Composer, band leader and advocate for the arts Wynton Marsalis visited UNCG with the Jazz at Lincoln Center Orchestra (JLCO) last Thursday as part of the University Performing Arts Series. In the afternoon before the big performance, Marsalis held a public conversation with Interim Director of the UNCG Jazz Studies program Chad Eby in Taylor Theatre. Marsalis spoke about his life and music training, jazz history, what it takes to play the music of Duke Ellington and his general view of the world.

Wynton Marsalis playing the trumpet on stage

Wynton Marsalis (right, playing trumpet) performs with the Jazz at Lincoln Center Orchestra on Thursday night in Greensboro.

Prior to the talk, UNCG music students had the exclusive opportunity to work with members of the orchestra in clinics throughout the Music Building. Students formed jazz combos to play for the orchestra members, and the student musicians heard critiques and encouragement from some of the best jazz players in the world.

“Those cats can play, and they made me want to dance,” said freshman jazz studies major and piano player Sean Mason. “Dan Nimmer (JLCO pianist) was a cool guy, and so were the other members of the group. I think those are connections that I’ll keep for a lifetime.”

“A once-in-a-lifetime opportunity,” said Mason’s combo-mate, music performance graduate student and vibraphone player Chris Thompson. “It’s always humbling to get a critique from those who are leading the way.”

The UNCG students also impressed the orchestra members.

“They were swinging, they had a good idea about the music, they knew their tunes, they were receptive,” said JLCO trumpet player Tatum Greenblatt. “I wish we had another 45 minutes with them.”

“Fabulous” was JLCO trumpet player Marcus Printup’s assessment of the UNCG student musicians. “I knew they’d be killing it, because Chad and Steve (Haines) and Brandon (Lee) are here,” he said, referring to several UNCG faculty who teach in the jazz program.

“I asked the students who they listened to. The piano player said Wynton Kelly and Bill Evans. The tenor player said John Coltrane and Coleman Hawkins. They know the traditions.”

JLCO saxophone, flute and clarinet player Alexa Tarantino added, “I don’t often go to a school and have students give 110 percent right away. I could tell when they were playing they were just digging into it and giving their best, and there was no hesitation.”

Ariel Kopelov, a junior jazz studies major and tenor saxophone player, especially appreciated being able to work with Tarantino, a female jazz performer she has long admired.

Wynton Marsalis talking with a group of students

Wynton Marsalis talks with students after Thursday night’s performance.

Kopelov summed up the experience in one word: “mind-blowing.”

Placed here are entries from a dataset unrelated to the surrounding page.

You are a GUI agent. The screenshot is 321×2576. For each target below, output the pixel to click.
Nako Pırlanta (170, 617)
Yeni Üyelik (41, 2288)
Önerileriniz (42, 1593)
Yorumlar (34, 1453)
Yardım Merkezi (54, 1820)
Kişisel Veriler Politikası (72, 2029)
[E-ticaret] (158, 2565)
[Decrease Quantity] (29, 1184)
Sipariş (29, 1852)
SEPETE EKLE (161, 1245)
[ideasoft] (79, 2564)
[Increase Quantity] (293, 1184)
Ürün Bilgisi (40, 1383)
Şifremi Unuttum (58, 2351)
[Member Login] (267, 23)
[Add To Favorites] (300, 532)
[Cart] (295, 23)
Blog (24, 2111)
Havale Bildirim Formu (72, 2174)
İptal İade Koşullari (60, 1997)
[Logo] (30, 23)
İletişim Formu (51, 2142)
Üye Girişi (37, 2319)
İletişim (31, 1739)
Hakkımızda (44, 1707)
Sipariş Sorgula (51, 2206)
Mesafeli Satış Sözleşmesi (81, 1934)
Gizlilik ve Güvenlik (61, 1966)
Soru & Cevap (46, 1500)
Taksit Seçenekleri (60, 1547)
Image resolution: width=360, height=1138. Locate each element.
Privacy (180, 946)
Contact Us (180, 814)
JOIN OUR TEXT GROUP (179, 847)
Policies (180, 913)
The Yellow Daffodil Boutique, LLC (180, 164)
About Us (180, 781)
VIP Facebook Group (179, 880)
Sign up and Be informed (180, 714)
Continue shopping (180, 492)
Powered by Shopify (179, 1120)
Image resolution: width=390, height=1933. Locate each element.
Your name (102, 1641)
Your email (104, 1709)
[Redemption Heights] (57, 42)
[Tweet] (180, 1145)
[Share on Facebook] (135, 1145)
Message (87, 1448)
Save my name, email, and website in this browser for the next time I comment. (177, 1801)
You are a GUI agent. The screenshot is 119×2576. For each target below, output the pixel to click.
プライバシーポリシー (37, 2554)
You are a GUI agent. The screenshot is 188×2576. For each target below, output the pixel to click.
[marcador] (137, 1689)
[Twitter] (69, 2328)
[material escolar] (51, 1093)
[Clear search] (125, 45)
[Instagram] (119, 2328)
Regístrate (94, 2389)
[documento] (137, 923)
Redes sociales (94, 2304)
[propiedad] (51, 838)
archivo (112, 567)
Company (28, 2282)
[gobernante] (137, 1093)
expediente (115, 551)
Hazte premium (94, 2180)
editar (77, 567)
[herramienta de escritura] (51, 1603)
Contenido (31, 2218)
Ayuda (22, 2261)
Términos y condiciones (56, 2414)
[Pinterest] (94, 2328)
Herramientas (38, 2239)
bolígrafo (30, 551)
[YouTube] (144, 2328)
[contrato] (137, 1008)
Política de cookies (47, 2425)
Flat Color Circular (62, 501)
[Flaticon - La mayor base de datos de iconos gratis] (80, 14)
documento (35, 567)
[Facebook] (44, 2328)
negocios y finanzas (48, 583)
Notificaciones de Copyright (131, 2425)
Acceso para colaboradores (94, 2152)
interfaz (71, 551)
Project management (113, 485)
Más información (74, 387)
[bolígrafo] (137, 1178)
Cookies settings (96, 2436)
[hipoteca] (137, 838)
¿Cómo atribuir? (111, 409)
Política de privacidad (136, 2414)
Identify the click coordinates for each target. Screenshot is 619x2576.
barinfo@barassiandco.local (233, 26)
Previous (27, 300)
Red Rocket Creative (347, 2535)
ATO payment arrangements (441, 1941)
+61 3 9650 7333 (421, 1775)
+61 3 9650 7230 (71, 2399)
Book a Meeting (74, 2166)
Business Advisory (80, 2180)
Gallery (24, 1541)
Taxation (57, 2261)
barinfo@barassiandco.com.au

In the evening, the orchestra, led by Marsalis, gave a thrilling two-set performance to a packed house. They played original pieces by Victor Goines and Vincent Gardner, as well as tunes by Duke Ellington and Dizzy Gillespie. Throughout the performance, Marsalis, Goines and Gardner explained the historical contexts or the traditions that inspired each dynamic piece of music. UNCG faculty member Brandon Lee, who is a previous member of the JLCO, played with the band, giving solos on several of the tunes. After the performance, many of UNCG’s jazz students had the opportunity to spend more time with Marsalis and the rest of the orchestra.

The students who met Marsalis remarked on the way he took the time to speak with each student individually.

“It was definitely a life-changing experience,” said Thompson. “The entire day was a moment of reckoning. If nothing else, I know for sure there is one thing Thursday’s experience confirmed for me: I am heading to the practice room.”